• _Exercise_
Continue the passage on the palladium-catalyzed arylation of 2-pyridylmethyl ethyl ether with bromobenzene, beginning after its final line.
====== Extract to read ======
In the course of our studies20 in the DCCP of a variety of weakly acidic substrates, we discovered that palladium complexes of van Leeuwen's NIXANTPHOS ligand21 (Table 1) enable a wide variety of transformations whereas other ligands are much less effective. Thus, we employed a Pd(OAc)2 (5 mol%)/NIXANTPHOS (7.5 mol%) based catalyst to initiate the direct arylation of 2-pyridylmethyl ethyl ether 1a with bromobenzene in combination with 6 bases [LiO–tBu, NaO–tBu, KO–tBu, LiN(SiMe3)2, NaN(SiMe3)2, and KN(SiMe3)2]. Both LiO–tBu and NaO–tBu resulted in no product while KO–tBu afforded a low yield of the arylation/[1,2]-Wittig rearrangement product. Interestingly, LiN(SiMe3)2 generated the arylation/[1,2]-Wittig rearrangement product 5aa exclusively in 48% assay yield (AY, entry 1). Although NaN(SiMe3)2 gave a mixture of arylation 4aa and arylation/[1,2]-Wittig rearrangement 5aa in 25 and 38% AY, respectively (entry 2), KN(SiMe3)2 afforded traces of 4aa and the arylation/[1,2]-Wittig rearrangement product 5aa in 33% AY (entry 3).

Table 1 Optimization of the reactions of 2-pyridylmethyl ethyl ether 1a with bromobenzenea

image file: c5sc02739j-u1.tif

Entry M Solventb Time (h) Temp. (°C) 4aa (%) 5aa (%)
a Reaction conditions: 1a (0.1 mmol), Ph–Br (0.12 mmol), base (0.3 mmol), Pd(OAc)2/NIXANTPHOS (5 mol%/7.5 mol%), solvent (1.0 mL). b Tetrahydrofuran (THF), 1,4-dioxane (dioxane), cyclopentyl methyl ether (CPME), 1,2-dimethoxyethane (DME). c Yield determined by 1H NMR spectroscopy of the crude reaction mixture. d Isolated yield. e Pd(OAc)2/NIXANTPHOS (2.5 mol%/3.75 mol%).
====== Data excerpts ======
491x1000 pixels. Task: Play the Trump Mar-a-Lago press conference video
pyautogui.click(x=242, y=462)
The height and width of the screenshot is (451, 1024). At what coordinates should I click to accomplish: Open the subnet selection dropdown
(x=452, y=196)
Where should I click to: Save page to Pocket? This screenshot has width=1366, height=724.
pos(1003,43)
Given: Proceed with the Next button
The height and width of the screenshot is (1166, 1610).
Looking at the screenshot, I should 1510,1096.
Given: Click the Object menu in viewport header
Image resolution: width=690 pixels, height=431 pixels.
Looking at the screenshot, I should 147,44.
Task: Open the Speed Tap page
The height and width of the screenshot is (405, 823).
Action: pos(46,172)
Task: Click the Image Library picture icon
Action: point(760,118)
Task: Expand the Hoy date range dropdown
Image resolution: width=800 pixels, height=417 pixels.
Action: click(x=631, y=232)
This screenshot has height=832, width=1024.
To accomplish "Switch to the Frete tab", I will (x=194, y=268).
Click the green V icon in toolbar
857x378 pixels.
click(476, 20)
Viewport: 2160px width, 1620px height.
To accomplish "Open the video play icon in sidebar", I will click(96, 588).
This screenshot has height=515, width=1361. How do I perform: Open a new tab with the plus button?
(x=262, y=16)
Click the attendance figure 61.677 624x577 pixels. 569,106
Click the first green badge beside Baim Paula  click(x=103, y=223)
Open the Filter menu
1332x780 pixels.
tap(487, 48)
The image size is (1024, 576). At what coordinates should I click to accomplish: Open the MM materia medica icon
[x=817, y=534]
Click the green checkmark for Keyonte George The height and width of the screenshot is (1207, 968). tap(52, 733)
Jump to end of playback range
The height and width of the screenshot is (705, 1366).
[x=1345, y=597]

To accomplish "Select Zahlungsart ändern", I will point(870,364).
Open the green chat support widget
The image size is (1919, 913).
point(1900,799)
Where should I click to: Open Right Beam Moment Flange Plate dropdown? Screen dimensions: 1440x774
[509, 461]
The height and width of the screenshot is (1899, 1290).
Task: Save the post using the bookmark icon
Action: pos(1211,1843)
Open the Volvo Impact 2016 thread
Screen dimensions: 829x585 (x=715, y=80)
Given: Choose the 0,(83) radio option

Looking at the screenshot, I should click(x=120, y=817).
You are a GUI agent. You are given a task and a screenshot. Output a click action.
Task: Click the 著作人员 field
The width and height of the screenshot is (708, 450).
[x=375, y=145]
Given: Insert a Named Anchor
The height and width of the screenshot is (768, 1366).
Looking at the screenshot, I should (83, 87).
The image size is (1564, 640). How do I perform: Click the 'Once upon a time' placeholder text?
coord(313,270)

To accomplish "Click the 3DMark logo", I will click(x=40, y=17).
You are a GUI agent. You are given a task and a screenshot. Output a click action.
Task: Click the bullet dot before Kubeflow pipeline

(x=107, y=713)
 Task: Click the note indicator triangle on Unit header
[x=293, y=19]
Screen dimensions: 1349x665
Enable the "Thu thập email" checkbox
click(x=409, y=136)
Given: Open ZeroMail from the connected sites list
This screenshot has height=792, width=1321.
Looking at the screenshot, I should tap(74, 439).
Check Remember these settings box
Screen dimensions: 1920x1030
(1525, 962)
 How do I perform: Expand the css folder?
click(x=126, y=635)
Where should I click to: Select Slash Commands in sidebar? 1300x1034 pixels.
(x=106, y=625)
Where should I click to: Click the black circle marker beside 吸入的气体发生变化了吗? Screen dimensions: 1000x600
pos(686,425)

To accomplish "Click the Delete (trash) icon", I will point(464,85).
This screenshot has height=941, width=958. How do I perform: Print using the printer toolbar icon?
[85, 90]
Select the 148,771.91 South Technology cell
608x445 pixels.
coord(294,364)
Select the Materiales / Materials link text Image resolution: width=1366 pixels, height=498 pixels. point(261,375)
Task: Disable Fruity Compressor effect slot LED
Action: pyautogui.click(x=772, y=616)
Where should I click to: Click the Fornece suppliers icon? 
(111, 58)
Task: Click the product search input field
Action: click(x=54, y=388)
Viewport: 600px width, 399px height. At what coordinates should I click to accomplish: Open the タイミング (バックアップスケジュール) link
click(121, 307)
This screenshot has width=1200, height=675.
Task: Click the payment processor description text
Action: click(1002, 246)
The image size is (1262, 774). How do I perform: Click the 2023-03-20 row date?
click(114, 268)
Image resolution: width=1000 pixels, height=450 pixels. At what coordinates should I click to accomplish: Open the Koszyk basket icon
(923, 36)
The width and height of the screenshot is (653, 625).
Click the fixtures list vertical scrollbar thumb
======
• _Result below_
1 Li THF 12 45 0 48
2 Na THF 12 45 25 38
3 K THF 12 45 Trace 33
4 Na Dioxane 12 45 31 17
5 Na CPME 12 45 33 65
6 Na DME 12 45 64 30
7 Na DME 12 23 95 0
8 Li Dioxane 12 45 16 15
9 Li DME 12 45 68 25
10 Li CPME 12 45 38 56
11 Li CPME 24 45 0 85d
12 Li CPME 24 45 0 83


Given the higher yield afforded by NaN(SiMe3)2, we set out to examine different solvents with this base. Employing NaN(SiMe3)2 at 45 °C in dioxane, CPME and DME (entries 4–6) resulted in assay yields of up to 64% arylation (4aa) and 30% arylation/[1,2]-Wittig rearrangement (5aa) in DME. To our surprise, lowering the temperature to 23 °C in DME to minimize the [1,2]-Wittig rearrangement actually prevented it, providing the arylation product in 95% isolated yield (entry 7). With a highly selective protocol for the arylation in place, we desired to perform the tandem arylation/[1,2]-Wittig rearrangement.

The [1,2]-Wittig rearrangement of α-alkoxy carbanions has attracted much attention.22 Despite significant interest, relatively harsh reaction conditions are still the norm.23 There are only a few examples of the [1,2]-Wittig rearrangement in tandem reactions. Recently, Wolfe and co-workers introduced highly stereoselective tandem [1,2]-Wittig rearrangement/aldol or Mannich reactions.24 Dudley and co-workers reported pyridine-directed organolithium additions to enol ethers. The resulting intermediates then undergo anionic rearrangements to afford tertiary pyridyl carbinols.25 These examples indicate that the use of α-alkoxy carbanions in tandem reactions can be an effective strategy to generate multiple C–C bonds and forge complex molecular structures.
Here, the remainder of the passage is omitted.